Item-finding records:
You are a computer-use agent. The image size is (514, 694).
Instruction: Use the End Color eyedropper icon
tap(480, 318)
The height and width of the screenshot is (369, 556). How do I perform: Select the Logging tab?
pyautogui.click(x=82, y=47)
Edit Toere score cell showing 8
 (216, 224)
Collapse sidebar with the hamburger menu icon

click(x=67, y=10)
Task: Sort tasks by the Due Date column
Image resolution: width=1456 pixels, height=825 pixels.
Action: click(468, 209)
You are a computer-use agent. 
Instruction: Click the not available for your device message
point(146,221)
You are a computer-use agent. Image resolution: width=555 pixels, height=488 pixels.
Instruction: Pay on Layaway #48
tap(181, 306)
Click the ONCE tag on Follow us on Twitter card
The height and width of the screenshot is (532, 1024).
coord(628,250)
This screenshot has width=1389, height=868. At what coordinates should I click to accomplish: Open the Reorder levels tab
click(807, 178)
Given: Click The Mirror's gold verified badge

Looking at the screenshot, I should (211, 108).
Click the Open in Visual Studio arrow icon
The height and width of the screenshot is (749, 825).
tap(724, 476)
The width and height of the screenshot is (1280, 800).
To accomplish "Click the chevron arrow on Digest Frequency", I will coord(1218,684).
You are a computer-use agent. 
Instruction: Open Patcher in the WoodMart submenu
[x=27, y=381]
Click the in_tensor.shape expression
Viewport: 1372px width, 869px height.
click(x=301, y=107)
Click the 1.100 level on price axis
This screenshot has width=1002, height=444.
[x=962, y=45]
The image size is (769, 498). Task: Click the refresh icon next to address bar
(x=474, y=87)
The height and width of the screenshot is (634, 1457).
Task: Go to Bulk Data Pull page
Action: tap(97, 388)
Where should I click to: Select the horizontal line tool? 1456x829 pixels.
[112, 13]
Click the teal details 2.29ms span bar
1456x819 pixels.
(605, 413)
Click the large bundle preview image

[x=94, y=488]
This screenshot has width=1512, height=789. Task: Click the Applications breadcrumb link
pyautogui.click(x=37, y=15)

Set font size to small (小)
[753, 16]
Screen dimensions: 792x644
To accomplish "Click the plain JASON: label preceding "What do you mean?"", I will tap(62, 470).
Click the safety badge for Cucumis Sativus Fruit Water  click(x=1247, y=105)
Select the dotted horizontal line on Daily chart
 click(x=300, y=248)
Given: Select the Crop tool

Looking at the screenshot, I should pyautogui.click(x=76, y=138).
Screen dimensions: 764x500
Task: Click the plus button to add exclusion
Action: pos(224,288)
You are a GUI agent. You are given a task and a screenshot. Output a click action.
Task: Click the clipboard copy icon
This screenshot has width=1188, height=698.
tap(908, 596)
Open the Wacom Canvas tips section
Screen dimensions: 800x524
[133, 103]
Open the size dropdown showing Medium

§ WHAT THE EXERCISE ASKS:
Return every item above line for line, without changing a word.

§ ANSWER TO THE EXERCISE:
You are a computer-use agent. The image size is (514, 694).
Instruction: Use the End Color eyedropper icon
tap(480, 318)
The height and width of the screenshot is (369, 556). How do I perform: Select the Logging tab?
pyautogui.click(x=82, y=47)
Edit Toere score cell showing 8
 (216, 224)
Collapse sidebar with the hamburger menu icon

click(x=67, y=10)
Task: Sort tasks by the Due Date column
Image resolution: width=1456 pixels, height=825 pixels.
Action: click(468, 209)
You are a computer-use agent. 
Instruction: Click the not available for your device message
point(146,221)
You are a computer-use agent. Image resolution: width=555 pixels, height=488 pixels.
Instruction: Pay on Layaway #48
tap(181, 306)
Click the ONCE tag on Follow us on Twitter card
The height and width of the screenshot is (532, 1024).
coord(628,250)
This screenshot has width=1389, height=868. At what coordinates should I click to accomplish: Open the Reorder levels tab
click(807, 178)
Given: Click The Mirror's gold verified badge

Looking at the screenshot, I should (211, 108).
Click the Open in Visual Studio arrow icon
The height and width of the screenshot is (749, 825).
tap(724, 476)
The width and height of the screenshot is (1280, 800).
To accomplish "Click the chevron arrow on Digest Frequency", I will coord(1218,684).
You are a computer-use agent. 
Instruction: Open Patcher in the WoodMart submenu
[x=27, y=381]
Click the in_tensor.shape expression
Viewport: 1372px width, 869px height.
click(x=301, y=107)
Click the 1.100 level on price axis
This screenshot has width=1002, height=444.
[x=962, y=45]
The image size is (769, 498). Task: Click the refresh icon next to address bar
(x=474, y=87)
The height and width of the screenshot is (634, 1457).
Task: Go to Bulk Data Pull page
Action: tap(97, 388)
Where should I click to: Select the horizontal line tool? 1456x829 pixels.
[112, 13]
Click the teal details 2.29ms span bar
1456x819 pixels.
(605, 413)
Click the large bundle preview image

[x=94, y=488]
This screenshot has width=1512, height=789. Task: Click the Applications breadcrumb link
pyautogui.click(x=37, y=15)

Set font size to small (小)
[753, 16]
Screen dimensions: 792x644
To accomplish "Click the plain JASON: label preceding "What do you mean?"", I will tap(62, 470).
Click the safety badge for Cucumis Sativus Fruit Water  click(x=1247, y=105)
Select the dotted horizontal line on Daily chart
 click(x=300, y=248)
Given: Select the Crop tool

Looking at the screenshot, I should pyautogui.click(x=76, y=138).
Screen dimensions: 764x500
Task: Click the plus button to add exclusion
Action: pos(224,288)
You are a GUI agent. You are given a task and a screenshot. Output a click action.
Task: Click the clipboard copy icon
This screenshot has width=1188, height=698.
tap(908, 596)
Open the Wacom Canvas tips section
Screen dimensions: 800x524
[133, 103]
Open the size dropdown showing Medium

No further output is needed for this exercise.